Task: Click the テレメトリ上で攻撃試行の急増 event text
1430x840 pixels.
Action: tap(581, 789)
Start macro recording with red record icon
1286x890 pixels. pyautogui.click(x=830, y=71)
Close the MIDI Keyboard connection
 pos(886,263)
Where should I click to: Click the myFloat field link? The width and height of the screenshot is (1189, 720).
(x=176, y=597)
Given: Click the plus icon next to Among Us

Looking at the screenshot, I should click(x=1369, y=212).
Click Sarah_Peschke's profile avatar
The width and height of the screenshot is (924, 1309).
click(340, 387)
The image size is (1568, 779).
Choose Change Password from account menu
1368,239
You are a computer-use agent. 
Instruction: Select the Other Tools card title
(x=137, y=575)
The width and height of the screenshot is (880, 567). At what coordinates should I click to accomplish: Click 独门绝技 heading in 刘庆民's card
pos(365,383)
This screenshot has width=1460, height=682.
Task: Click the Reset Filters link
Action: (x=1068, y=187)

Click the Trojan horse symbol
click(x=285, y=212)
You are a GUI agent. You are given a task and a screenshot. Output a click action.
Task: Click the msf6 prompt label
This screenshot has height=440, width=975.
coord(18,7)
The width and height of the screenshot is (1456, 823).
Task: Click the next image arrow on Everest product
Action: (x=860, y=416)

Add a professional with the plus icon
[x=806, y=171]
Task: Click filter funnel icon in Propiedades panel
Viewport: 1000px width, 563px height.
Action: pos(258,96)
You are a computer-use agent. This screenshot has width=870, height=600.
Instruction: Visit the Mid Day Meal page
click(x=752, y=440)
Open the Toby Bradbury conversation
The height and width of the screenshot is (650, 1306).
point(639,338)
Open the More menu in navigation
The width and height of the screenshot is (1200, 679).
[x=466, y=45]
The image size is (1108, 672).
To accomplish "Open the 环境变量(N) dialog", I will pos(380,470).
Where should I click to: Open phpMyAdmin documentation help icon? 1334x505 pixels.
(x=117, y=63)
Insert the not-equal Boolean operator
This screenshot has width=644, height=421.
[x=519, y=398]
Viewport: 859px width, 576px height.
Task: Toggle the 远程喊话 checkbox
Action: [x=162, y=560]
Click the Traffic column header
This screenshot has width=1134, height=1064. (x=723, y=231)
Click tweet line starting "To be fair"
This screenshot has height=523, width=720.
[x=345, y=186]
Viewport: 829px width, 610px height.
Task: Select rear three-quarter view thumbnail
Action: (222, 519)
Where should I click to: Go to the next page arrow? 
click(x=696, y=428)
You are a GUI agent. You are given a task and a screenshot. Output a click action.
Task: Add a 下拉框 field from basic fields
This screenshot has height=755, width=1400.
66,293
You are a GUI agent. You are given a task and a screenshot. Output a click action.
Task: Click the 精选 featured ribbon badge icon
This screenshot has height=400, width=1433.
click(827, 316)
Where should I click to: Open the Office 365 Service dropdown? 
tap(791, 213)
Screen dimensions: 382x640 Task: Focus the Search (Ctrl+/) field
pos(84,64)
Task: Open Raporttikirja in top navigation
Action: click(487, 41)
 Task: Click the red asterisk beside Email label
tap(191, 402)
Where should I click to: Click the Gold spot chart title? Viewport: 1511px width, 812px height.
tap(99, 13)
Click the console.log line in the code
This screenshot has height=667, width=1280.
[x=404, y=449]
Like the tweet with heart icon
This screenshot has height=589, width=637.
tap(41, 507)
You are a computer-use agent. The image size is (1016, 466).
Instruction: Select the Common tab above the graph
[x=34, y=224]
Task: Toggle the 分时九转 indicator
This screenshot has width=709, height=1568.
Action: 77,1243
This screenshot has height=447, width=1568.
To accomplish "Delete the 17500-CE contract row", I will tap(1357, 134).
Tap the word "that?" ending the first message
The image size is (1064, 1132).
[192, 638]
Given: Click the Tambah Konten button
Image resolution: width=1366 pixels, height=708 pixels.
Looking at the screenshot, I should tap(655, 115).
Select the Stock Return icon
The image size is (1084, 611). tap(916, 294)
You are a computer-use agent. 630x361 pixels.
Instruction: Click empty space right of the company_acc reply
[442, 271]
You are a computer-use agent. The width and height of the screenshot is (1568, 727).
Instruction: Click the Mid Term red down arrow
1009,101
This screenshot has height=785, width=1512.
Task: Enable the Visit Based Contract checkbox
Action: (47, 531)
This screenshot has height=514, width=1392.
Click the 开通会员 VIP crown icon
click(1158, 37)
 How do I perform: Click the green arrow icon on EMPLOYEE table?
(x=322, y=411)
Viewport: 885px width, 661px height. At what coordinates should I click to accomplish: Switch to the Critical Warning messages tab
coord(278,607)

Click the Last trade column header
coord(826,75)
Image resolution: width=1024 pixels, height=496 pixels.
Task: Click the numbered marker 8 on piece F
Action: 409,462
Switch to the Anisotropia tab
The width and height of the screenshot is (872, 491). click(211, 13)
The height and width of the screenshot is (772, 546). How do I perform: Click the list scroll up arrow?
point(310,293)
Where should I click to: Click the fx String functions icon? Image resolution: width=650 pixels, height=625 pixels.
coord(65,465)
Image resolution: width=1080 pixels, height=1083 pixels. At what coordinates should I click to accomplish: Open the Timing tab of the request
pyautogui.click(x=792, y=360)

════════

§ **Exercise goal**
Exactly as they stand above, repeat all the records.

§ **The completed task**
Task: Click the テレメトリ上で攻撃試行の急増 event text
1430x840 pixels.
Action: tap(581, 789)
Start macro recording with red record icon
1286x890 pixels. pyautogui.click(x=830, y=71)
Close the MIDI Keyboard connection
 pos(886,263)
Where should I click to: Click the myFloat field link? The width and height of the screenshot is (1189, 720).
(x=176, y=597)
Given: Click the plus icon next to Among Us

Looking at the screenshot, I should click(x=1369, y=212).
Click Sarah_Peschke's profile avatar
The width and height of the screenshot is (924, 1309).
click(340, 387)
The image size is (1568, 779).
Choose Change Password from account menu
1368,239
You are a computer-use agent. 
Instruction: Select the Other Tools card title
(x=137, y=575)
The width and height of the screenshot is (880, 567). At what coordinates should I click to accomplish: Click 独门绝技 heading in 刘庆民's card
pos(365,383)
This screenshot has width=1460, height=682.
Task: Click the Reset Filters link
Action: (x=1068, y=187)

Click the Trojan horse symbol
click(x=285, y=212)
You are a GUI agent. You are given a task and a screenshot. Output a click action.
Task: Click the msf6 prompt label
This screenshot has height=440, width=975.
coord(18,7)
The width and height of the screenshot is (1456, 823).
Task: Click the next image arrow on Everest product
Action: (x=860, y=416)

Add a professional with the plus icon
[x=806, y=171]
Task: Click filter funnel icon in Propiedades panel
Viewport: 1000px width, 563px height.
Action: pos(258,96)
You are a computer-use agent. This screenshot has width=870, height=600.
Instruction: Visit the Mid Day Meal page
click(x=752, y=440)
Open the Toby Bradbury conversation
The height and width of the screenshot is (650, 1306).
point(639,338)
Open the More menu in navigation
The width and height of the screenshot is (1200, 679).
[x=466, y=45]
The image size is (1108, 672).
To accomplish "Open the 环境变量(N) dialog", I will pos(380,470).
Where should I click to: Open phpMyAdmin documentation help icon? 1334x505 pixels.
(x=117, y=63)
Insert the not-equal Boolean operator
This screenshot has width=644, height=421.
[x=519, y=398]
Viewport: 859px width, 576px height.
Task: Toggle the 远程喊话 checkbox
Action: [x=162, y=560]
Click the Traffic column header
This screenshot has width=1134, height=1064. (x=723, y=231)
Click tweet line starting "To be fair"
This screenshot has height=523, width=720.
[x=345, y=186]
Viewport: 829px width, 610px height.
Task: Select rear three-quarter view thumbnail
Action: (222, 519)
Where should I click to: Go to the next page arrow? 
click(x=696, y=428)
You are a GUI agent. You are given a task and a screenshot. Output a click action.
Task: Add a 下拉框 field from basic fields
This screenshot has height=755, width=1400.
66,293
You are a GUI agent. You are given a task and a screenshot. Output a click action.
Task: Click the 精选 featured ribbon badge icon
This screenshot has height=400, width=1433.
click(827, 316)
Where should I click to: Open the Office 365 Service dropdown? 
tap(791, 213)
Screen dimensions: 382x640 Task: Focus the Search (Ctrl+/) field
pos(84,64)
Task: Open Raporttikirja in top navigation
Action: click(487, 41)
 Task: Click the red asterisk beside Email label
tap(191, 402)
Where should I click to: Click the Gold spot chart title? Viewport: 1511px width, 812px height.
tap(99, 13)
Click the console.log line in the code
This screenshot has height=667, width=1280.
[x=404, y=449]
Like the tweet with heart icon
This screenshot has height=589, width=637.
tap(41, 507)
You are a computer-use agent. The image size is (1016, 466).
Instruction: Select the Common tab above the graph
[x=34, y=224]
Task: Toggle the 分时九转 indicator
This screenshot has width=709, height=1568.
Action: 77,1243
This screenshot has height=447, width=1568.
To accomplish "Delete the 17500-CE contract row", I will tap(1357, 134).
Tap the word "that?" ending the first message
The image size is (1064, 1132).
[192, 638]
Given: Click the Tambah Konten button
Image resolution: width=1366 pixels, height=708 pixels.
Looking at the screenshot, I should tap(655, 115).
Select the Stock Return icon
The image size is (1084, 611). tap(916, 294)
You are a computer-use agent. 630x361 pixels.
Instruction: Click empty space right of the company_acc reply
[442, 271]
You are a computer-use agent. The width and height of the screenshot is (1568, 727).
Instruction: Click the Mid Term red down arrow
1009,101
This screenshot has height=785, width=1512.
Task: Enable the Visit Based Contract checkbox
Action: (47, 531)
This screenshot has height=514, width=1392.
Click the 开通会员 VIP crown icon
click(1158, 37)
 How do I perform: Click the green arrow icon on EMPLOYEE table?
(x=322, y=411)
Viewport: 885px width, 661px height. At what coordinates should I click to accomplish: Switch to the Critical Warning messages tab
coord(278,607)

Click the Last trade column header
coord(826,75)
Image resolution: width=1024 pixels, height=496 pixels.
Task: Click the numbered marker 8 on piece F
Action: 409,462
Switch to the Anisotropia tab
The width and height of the screenshot is (872, 491). click(211, 13)
The height and width of the screenshot is (772, 546). How do I perform: Click the list scroll up arrow?
point(310,293)
Where should I click to: Click the fx String functions icon? Image resolution: width=650 pixels, height=625 pixels.
coord(65,465)
Image resolution: width=1080 pixels, height=1083 pixels. At what coordinates should I click to accomplish: Open the Timing tab of the request
pyautogui.click(x=792, y=360)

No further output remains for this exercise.